— Directions —
Below is a listing. Copy each line of it that holds the word "every".

— Exercise material —
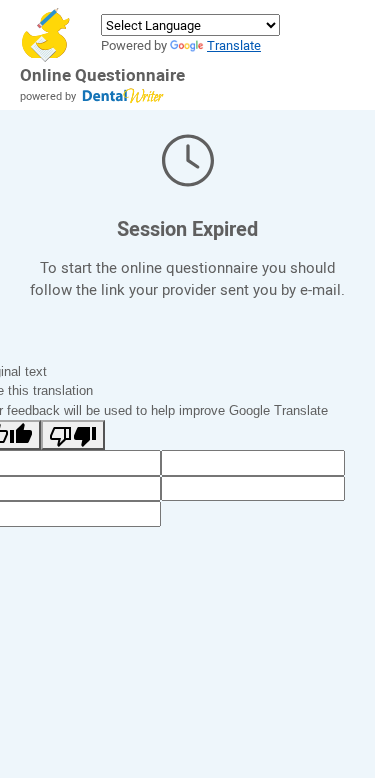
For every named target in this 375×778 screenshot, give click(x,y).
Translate (234, 45)
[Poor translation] (73, 435)
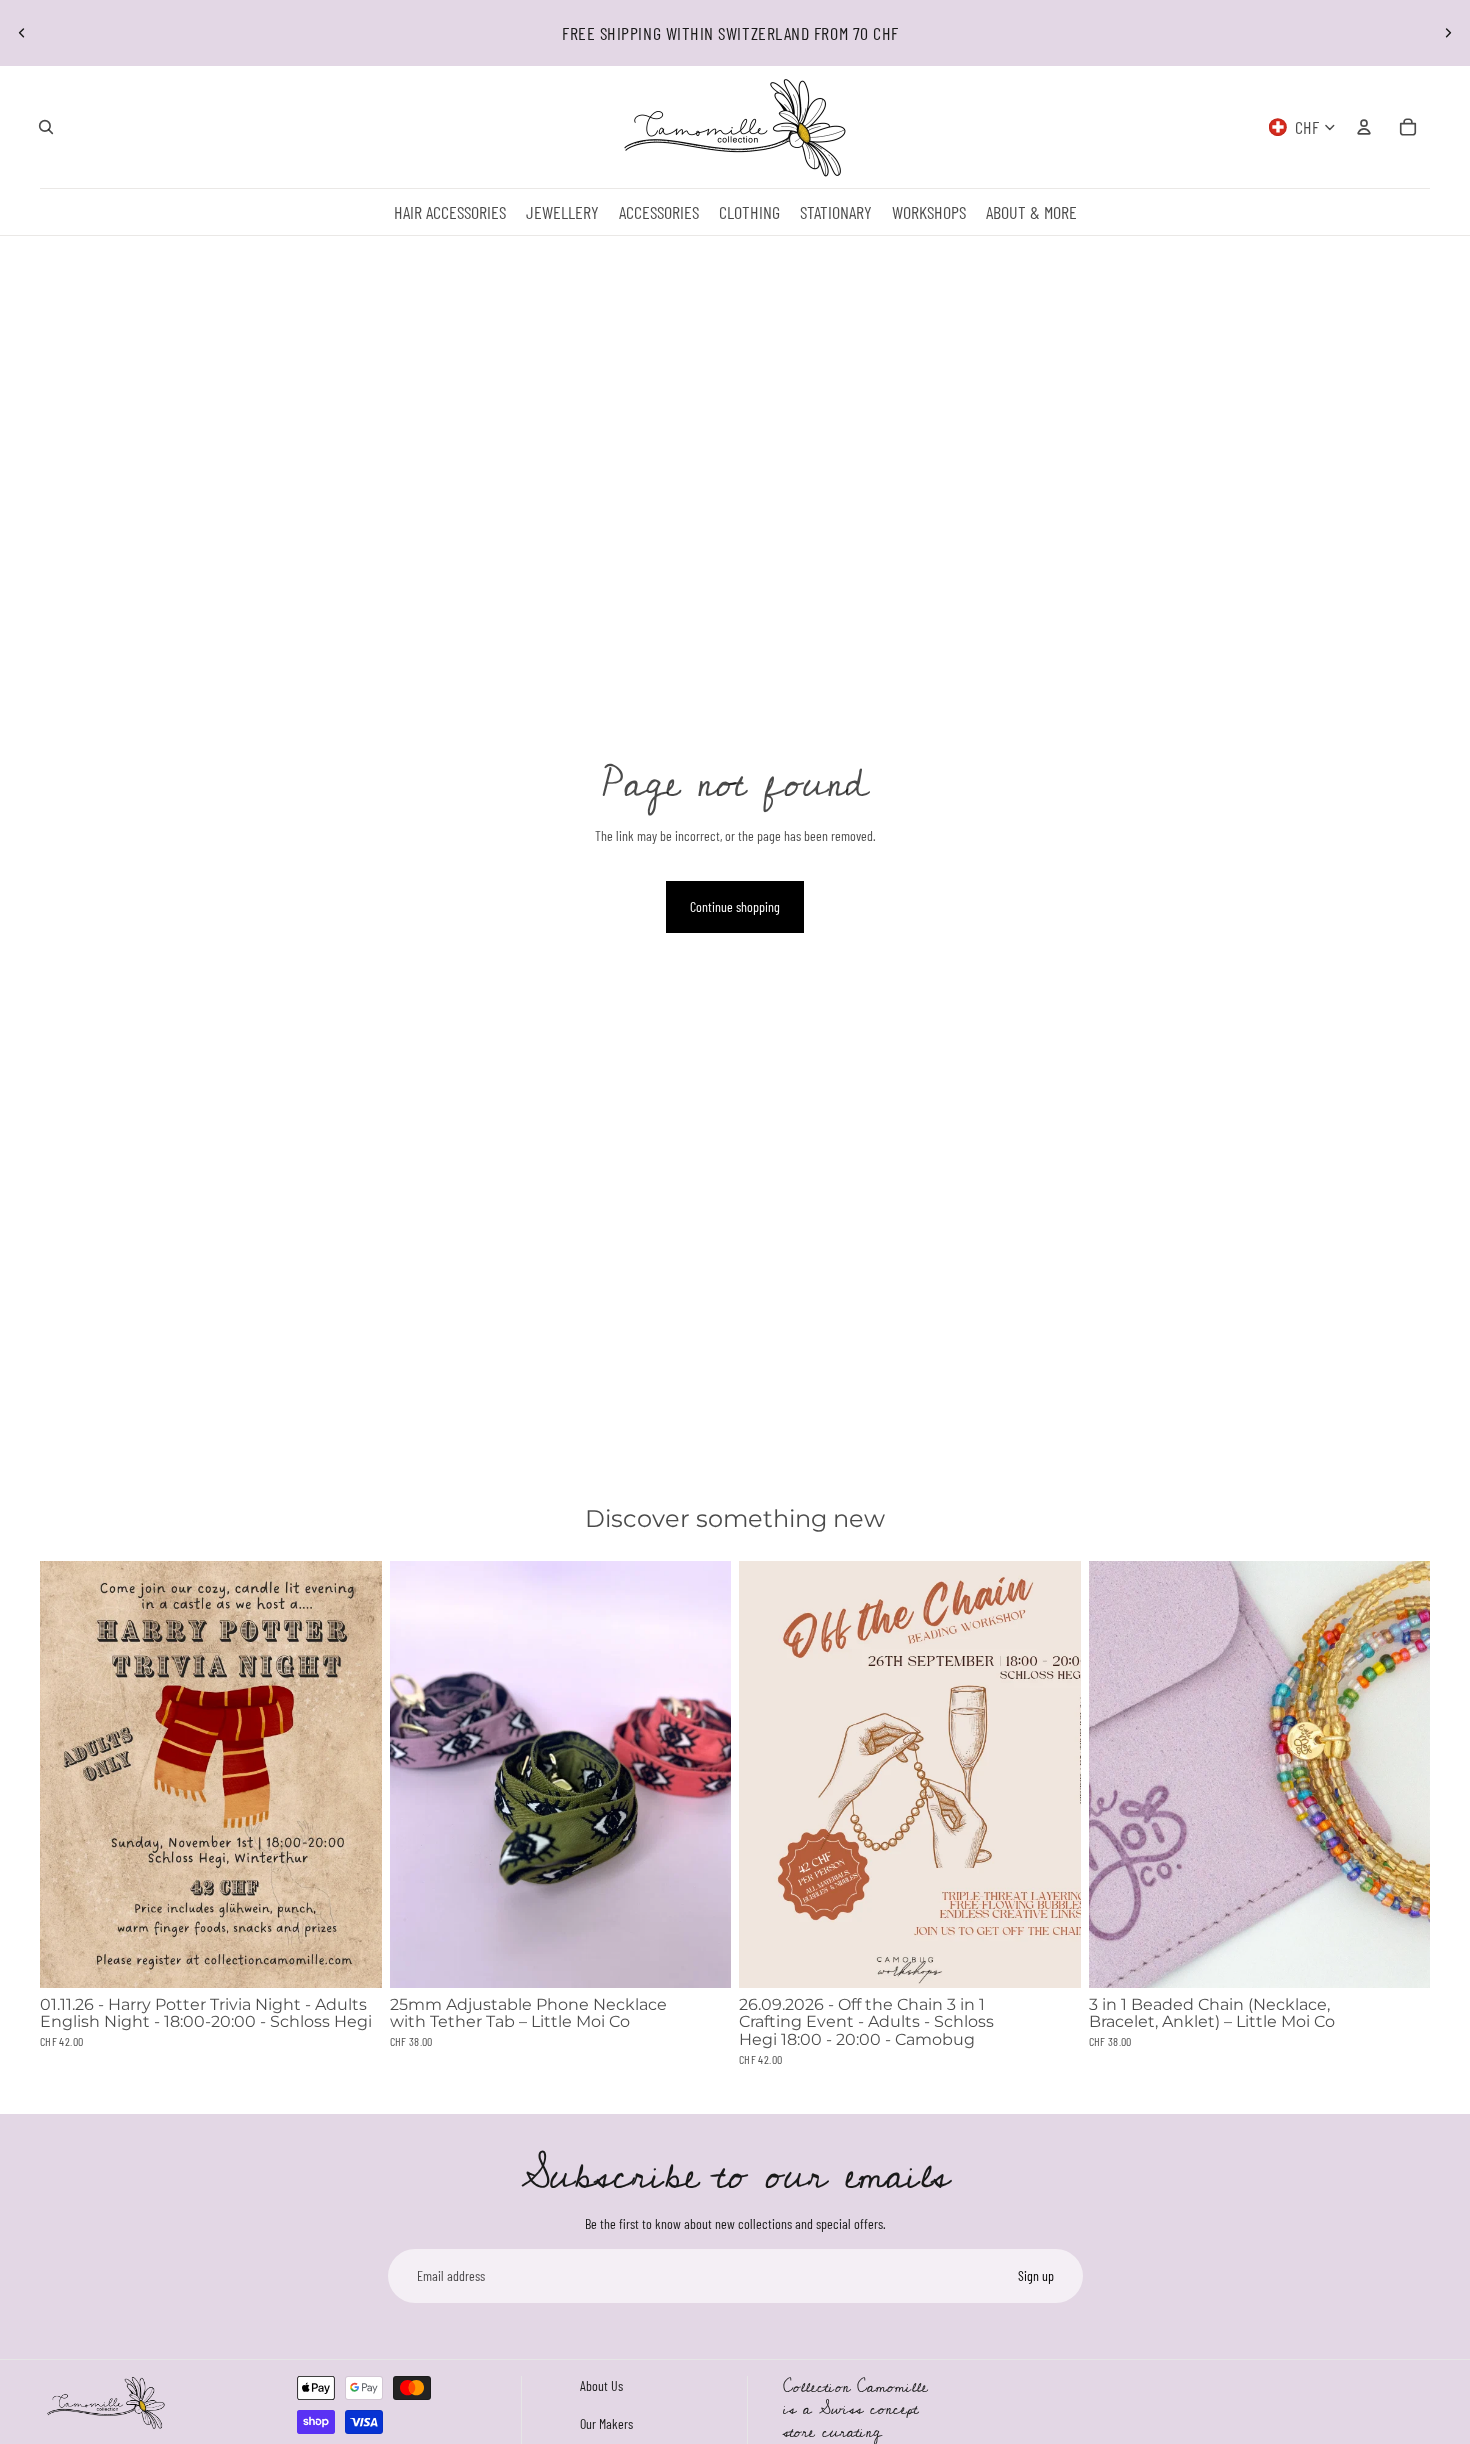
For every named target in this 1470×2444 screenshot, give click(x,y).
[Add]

— Result of the task —
For every named target in this 375×778 screenshot, give click(x,y).
For every named target in this 1470×2444 screenshot, give click(x,y).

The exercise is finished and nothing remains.